Bien bien, reprenons. Joseph est un personnage de l'ancien testament particulièrement intéressant. Sa vie se déroule majoritairement en Egypte et celle-ci est racontée en plusieurs épisodes bibliques. En tant que peintre, j'avais le devoir de piéger son âme à l'aide de mon pinceau. J'ai consacré deux œuvres à ses périples en modernisant son histoire, en mélangeant la réalité et la mythologie…
LORENZO
Il est vrai que la perspective qu'offre votre tableau est particulièrement attractive et réaliste, et puis toutes ces couleurs éclatantes me donnent l'envie de revivre... On se perdrait presque dans les âmes séjournant dans votre peinture.
DEL SARTO
Vous avez vu juste ! Vous cachez bien votre jeu Monseigneur. Et à travers cette foule ne percevez-vous pas le petit joseph qui transmet au peuple les songes du pharaon, lui aussi présent ?
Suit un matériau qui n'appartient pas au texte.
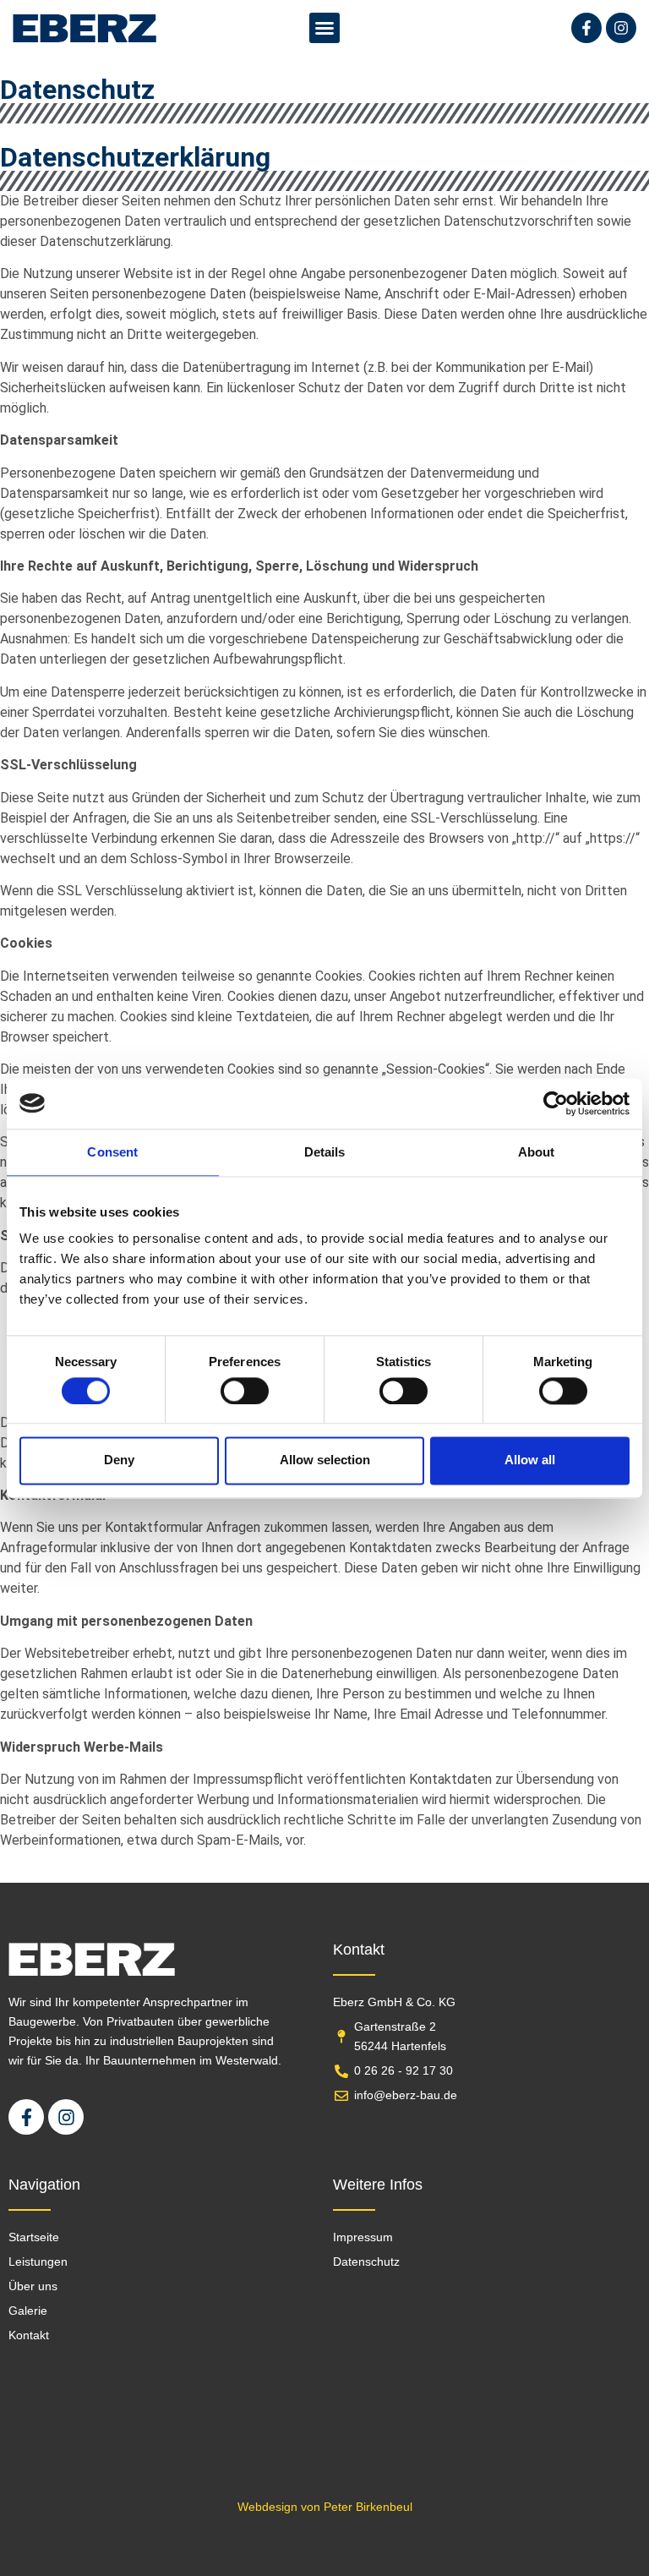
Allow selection (325, 1460)
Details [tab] (325, 1152)
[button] (324, 28)
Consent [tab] (112, 1152)
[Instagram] (621, 28)
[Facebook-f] (586, 28)
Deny (119, 1460)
Sarto pointant son doigt en direction du tableau.
Au second plan dans les escaliers, j'ai représenté trois fois Joseph, tiré de sa prison par des gardes. J'ai privilégié, au premier plan, l'incarnation du Pharaon qui apparaît à droite près de la porte ou au centre. C'est également lui qui est nu face aux passant, face à nos yeux, face au monde ! Et la nudité d’un être, monseigneur, est la plus belle, la plus pure et la plus digne chose qui soit sur cette terre.
LORENZO
Quand j’écoute votre récit et votre œuvre, mon âme semble fusionner avec vos mots et vos couleurs. Je punirai mon être de vous avoir sous-estimé. Ne livrez ce trésor à aucun autre que moi. Demain nous serons réunis.
Lorenzo souriant malicieusement quitte la scène.